Deux techniques de radiothérapie différentes ont été utilisées pour l’irradiation abdominale. De grands portails peuvent être employés, et une dose de 2500-3000 cGy peut être délivrée pendant 4-5 semaines à l’ensemble de l’abdomen. Les reins et éventuellement le lobe droit du foie sont protégés pour limiter la dose à 2000-2500 cGy. Des nausées et des vomissements peuvent être associés à cette procédure, et le traitement est fréquemment interrompu. Historiquement, dans certains centres, l’irradiation abdominale était délivrée par la technique dite de la bandelette mobile. Les techniques de l’abdomen entier et de la bande mobile se terminent généralement par un boost pelvien d’environ 2000-3000 cGy.
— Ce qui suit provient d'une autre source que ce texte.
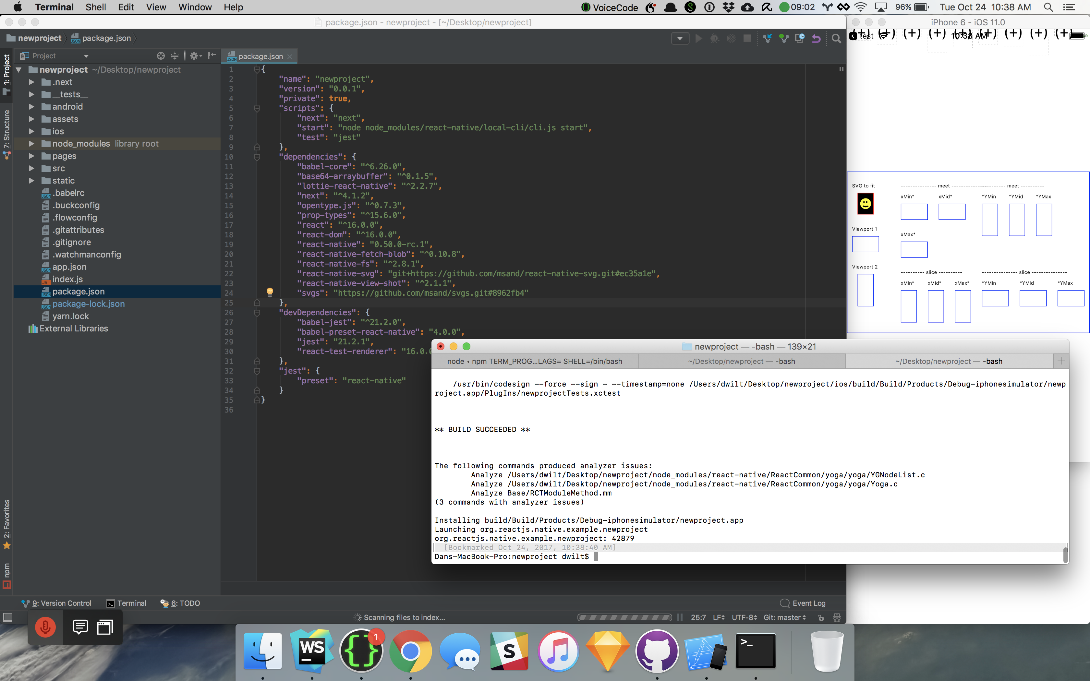The width and height of the screenshot is (1090, 681).
Task: Click the purple Revert arrow icon
Action: (x=816, y=39)
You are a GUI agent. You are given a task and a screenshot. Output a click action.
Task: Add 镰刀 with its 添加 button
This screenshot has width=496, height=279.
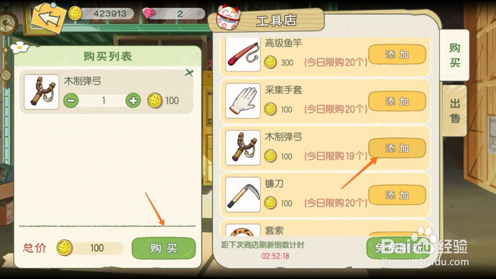click(397, 195)
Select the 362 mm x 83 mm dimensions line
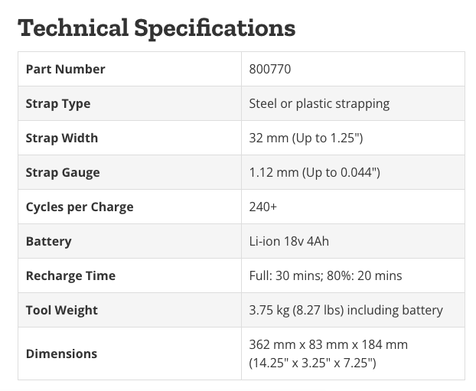Viewport: 476px width, 391px height. pos(328,344)
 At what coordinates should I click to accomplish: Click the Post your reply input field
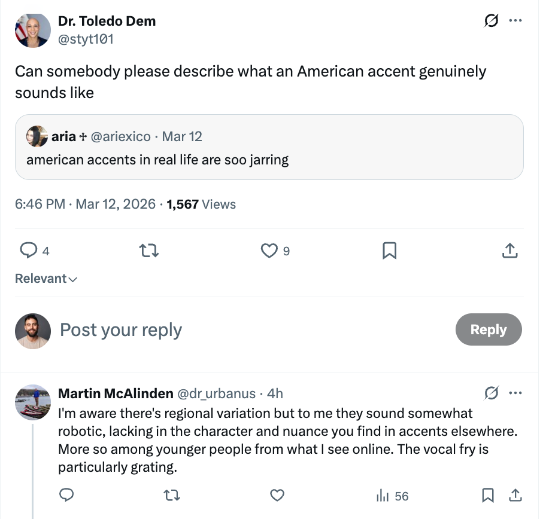[x=120, y=329]
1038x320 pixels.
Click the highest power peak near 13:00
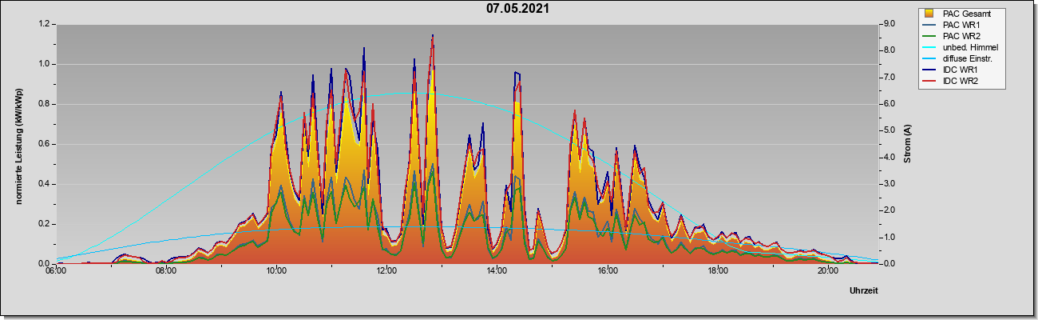[432, 37]
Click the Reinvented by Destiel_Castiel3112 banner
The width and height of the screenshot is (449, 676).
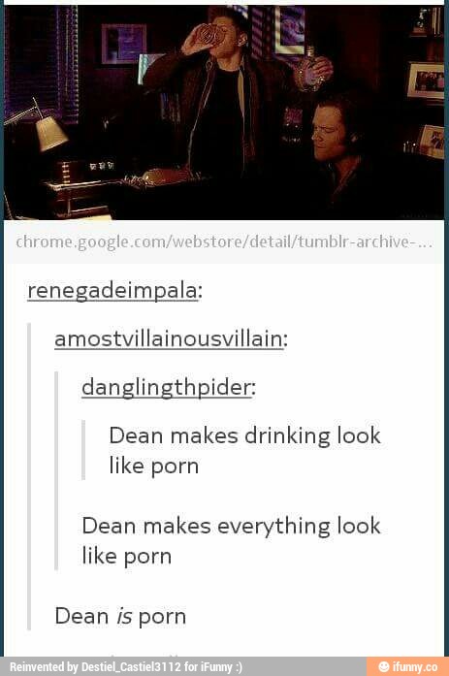pos(125,667)
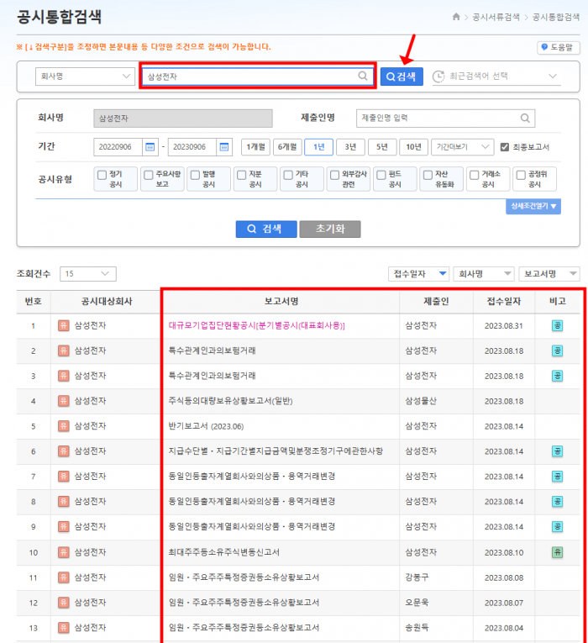Open the end date calendar picker

[x=223, y=147]
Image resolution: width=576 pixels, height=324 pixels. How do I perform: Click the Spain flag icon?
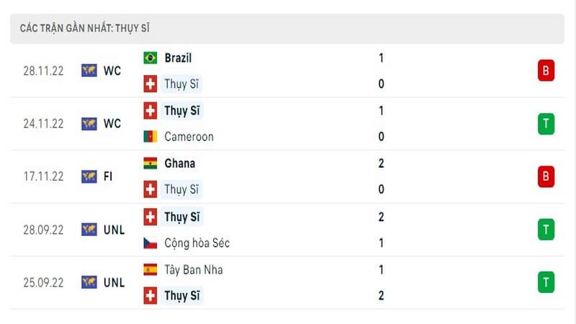150,269
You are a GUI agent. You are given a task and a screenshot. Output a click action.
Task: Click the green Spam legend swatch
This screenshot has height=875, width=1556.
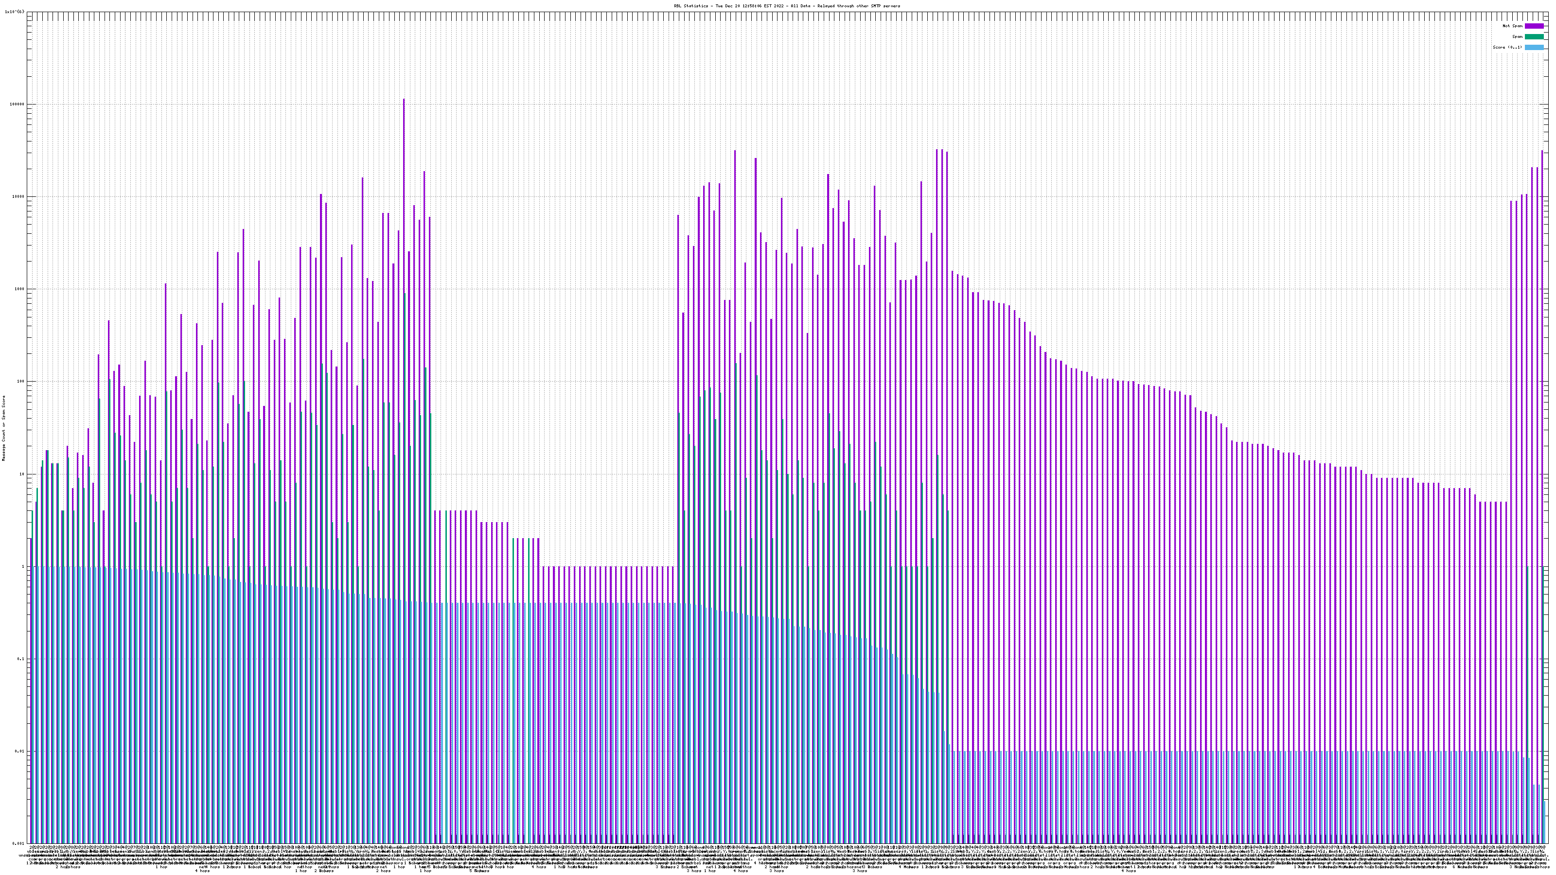coord(1534,37)
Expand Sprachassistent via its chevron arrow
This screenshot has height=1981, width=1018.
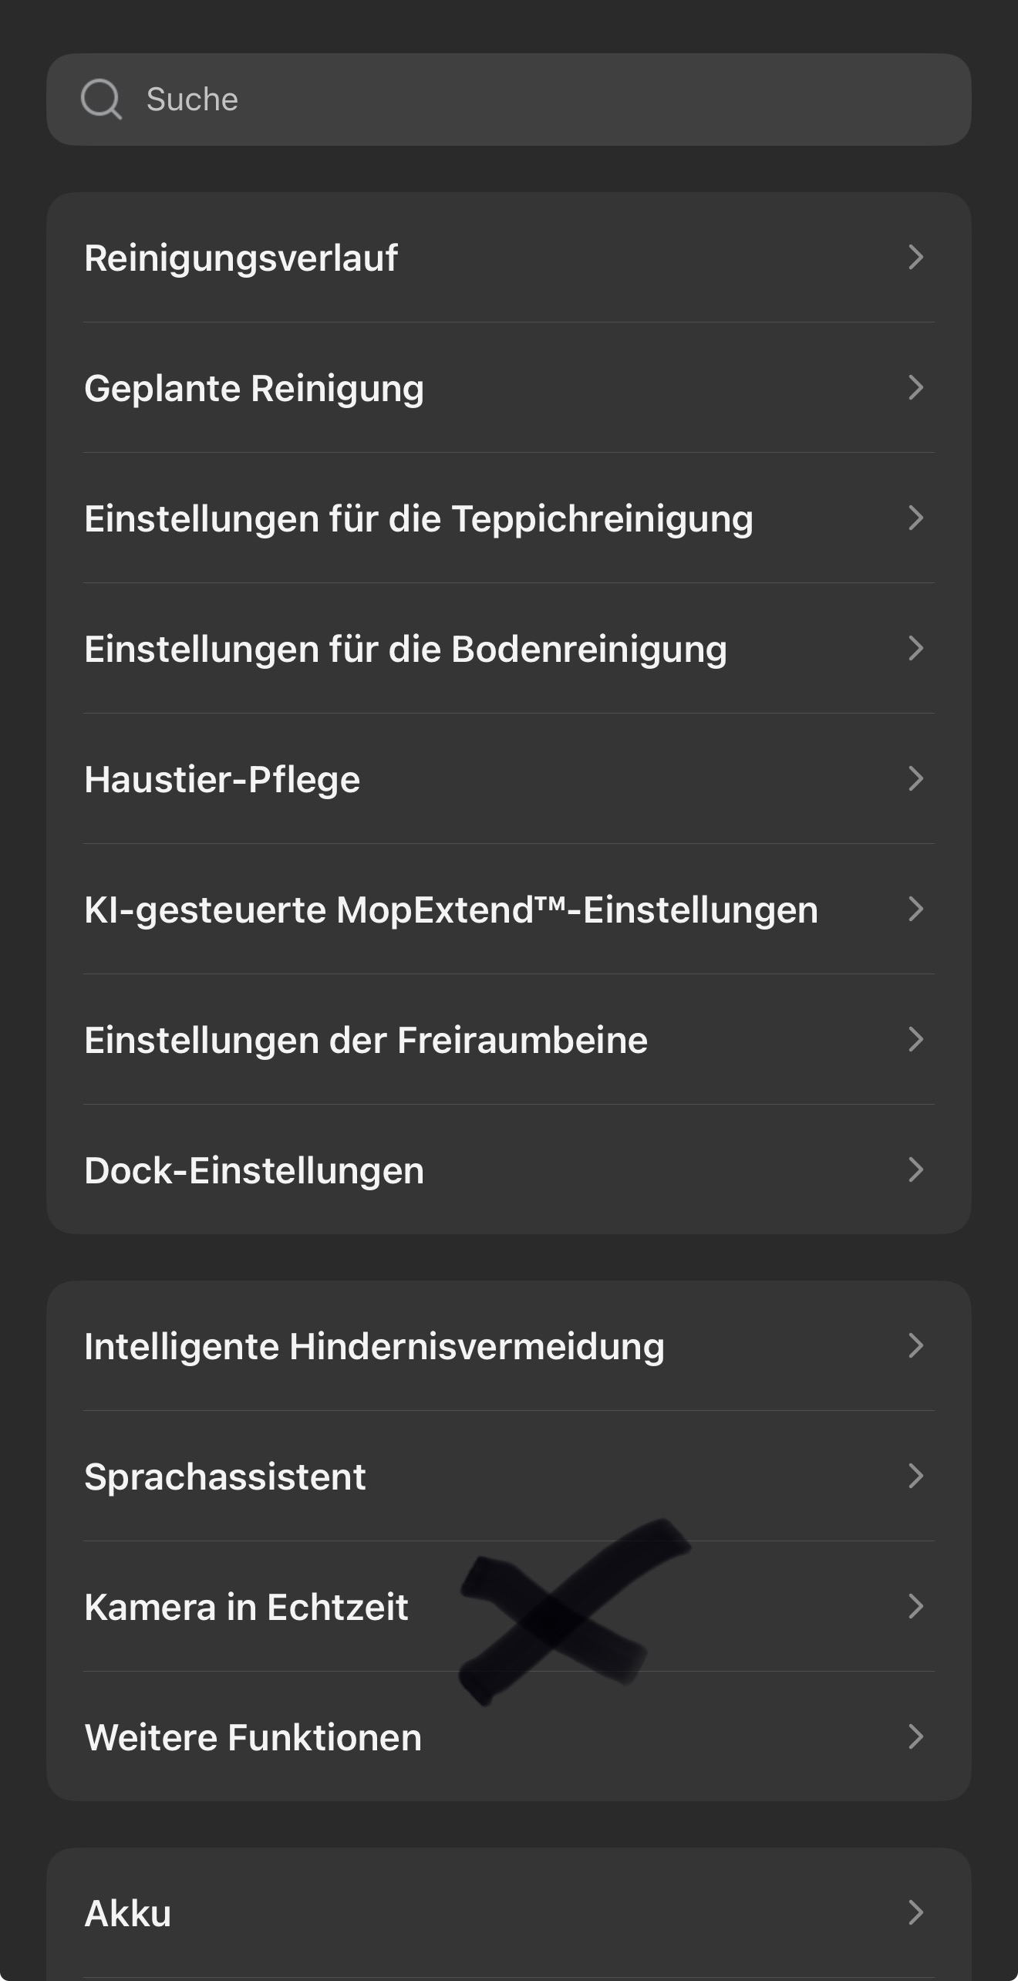915,1476
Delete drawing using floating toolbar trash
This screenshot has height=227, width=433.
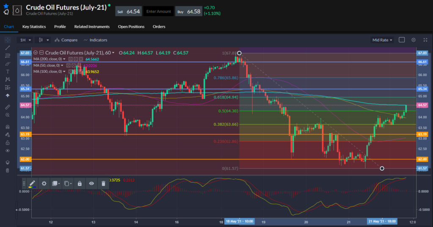point(103,183)
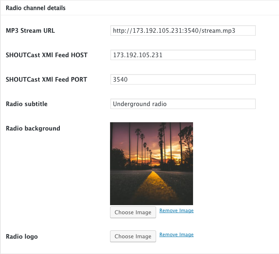Click the MP3 Stream URL label

30,31
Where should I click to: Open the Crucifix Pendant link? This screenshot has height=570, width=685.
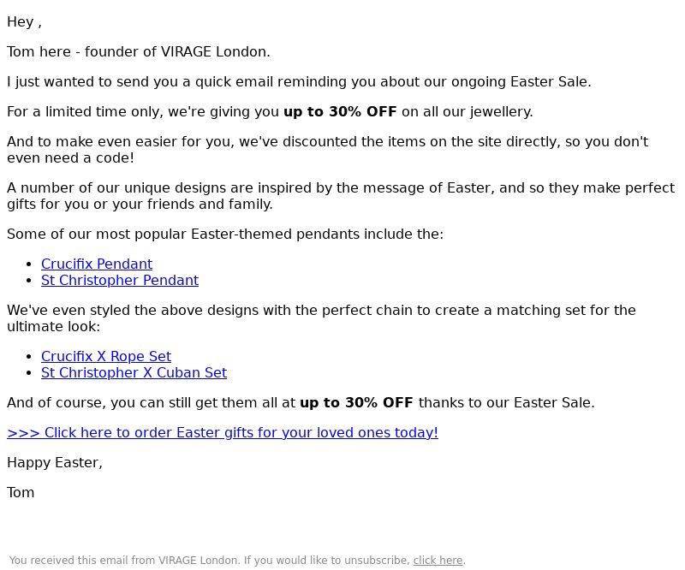[x=97, y=264]
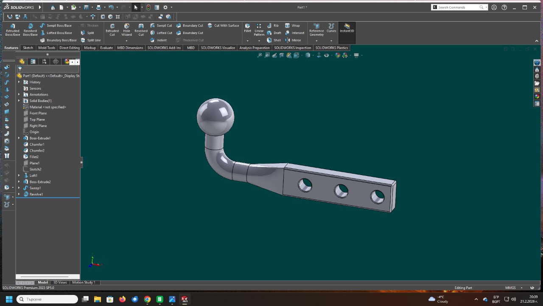
Task: Expand the Boss-Extrude1 feature node
Action: click(x=19, y=138)
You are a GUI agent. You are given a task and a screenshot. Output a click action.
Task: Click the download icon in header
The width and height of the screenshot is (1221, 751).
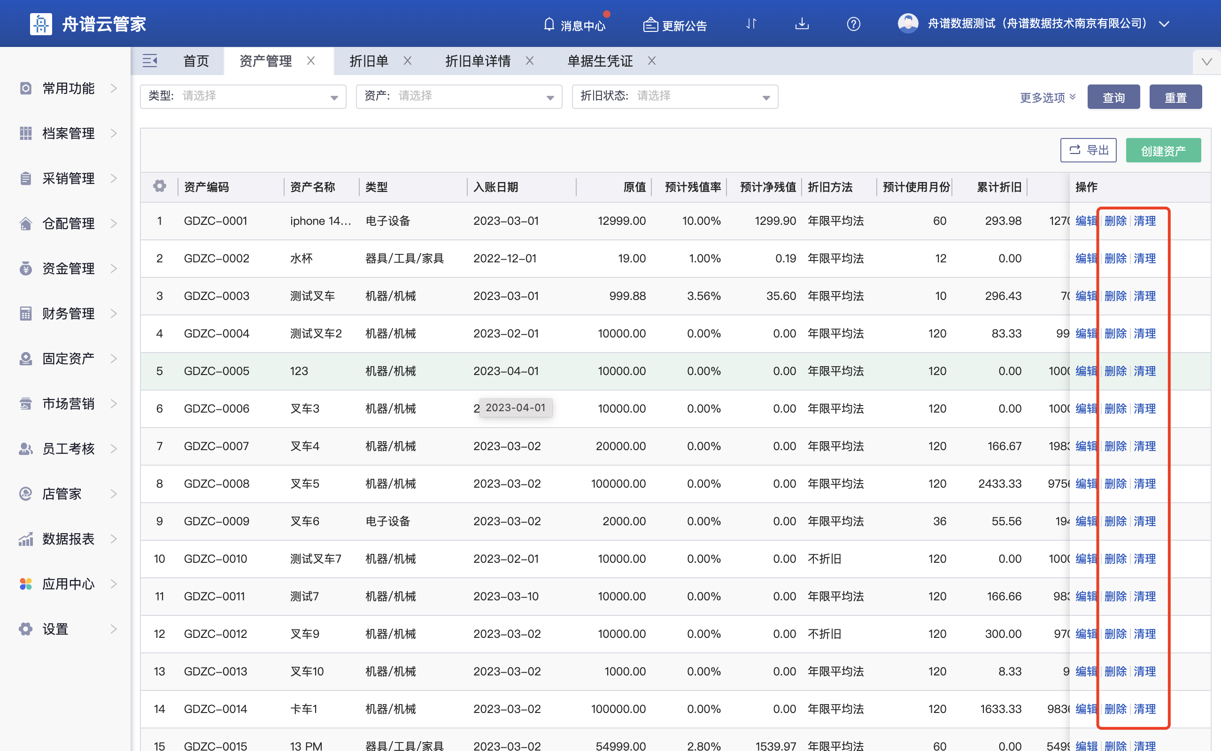(802, 24)

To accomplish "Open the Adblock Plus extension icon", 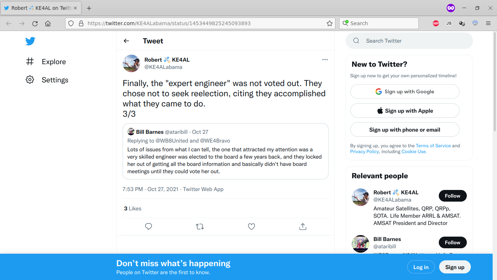I will 436,23.
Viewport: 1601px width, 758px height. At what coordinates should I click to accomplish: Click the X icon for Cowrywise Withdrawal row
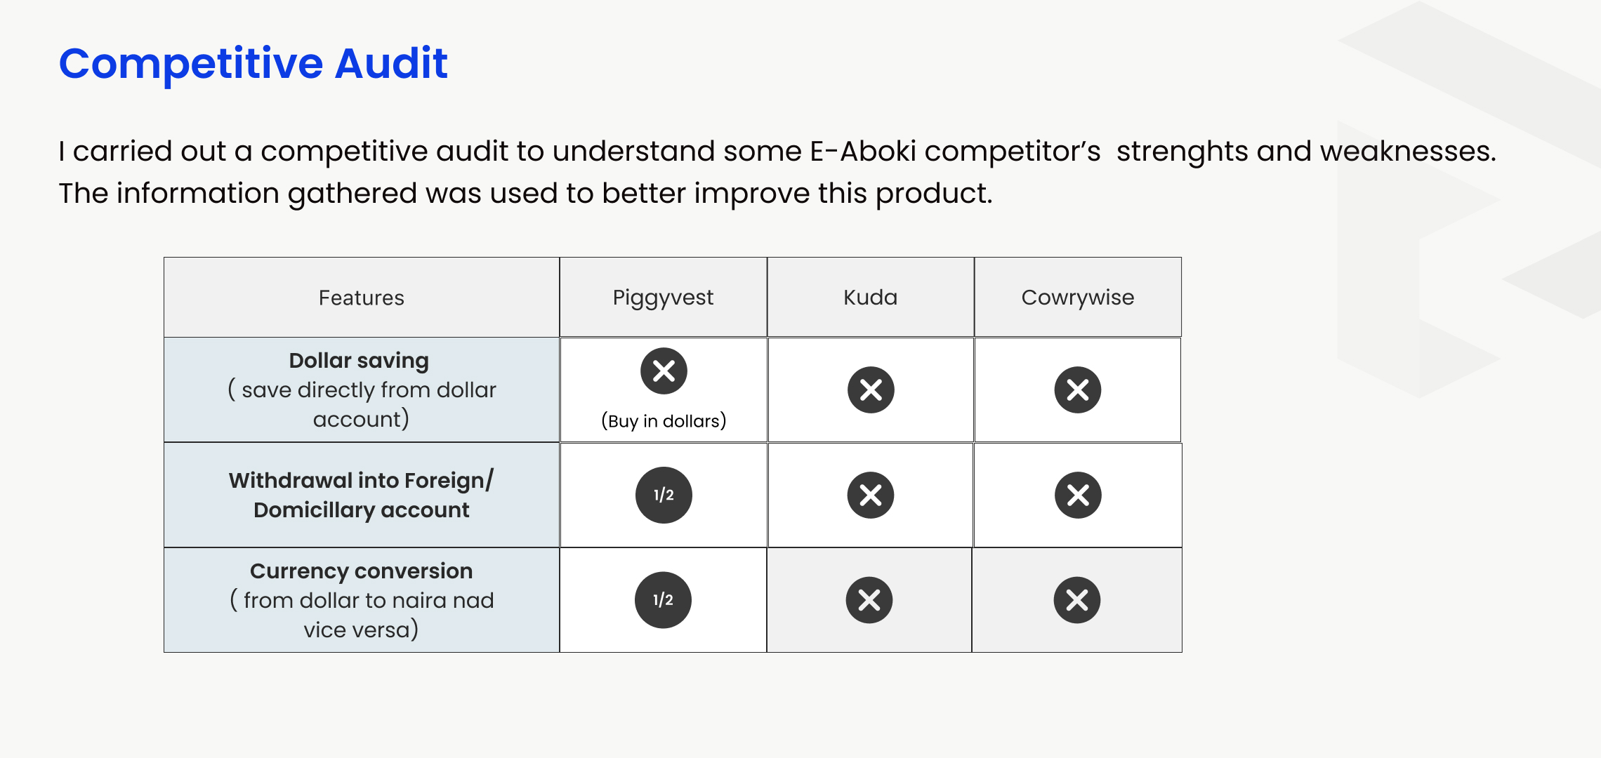coord(1078,495)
A mesure que l’on comprend mieux les effets des agents chimiothérapeutiques sur le cancer de l’ovaire, le rôle de la radiothérapie dans cette maladie a nettement perdu de son importance. Le mode de propagation du cancer de l’ovaire et le lit de tissu normal impliqué dans le traitement de ce néoplasme rendent difficile une radiothérapie efficace. Certains problèmes particuliers sont énumérés dans le tableau 11-19. Lorsque la maladie résiduelle après laparotomie est volumineuse, la radiothérapie est particulièrement inefficace. L’ensemble de l’abdomen doit être considéré comme à risque, et par conséquent le volume à irradier est important, ce qui entraîne de multiples limitations pour le radiothérapeute. Les restrictions en matière de dose sont énumérées dans le tableau 11-20.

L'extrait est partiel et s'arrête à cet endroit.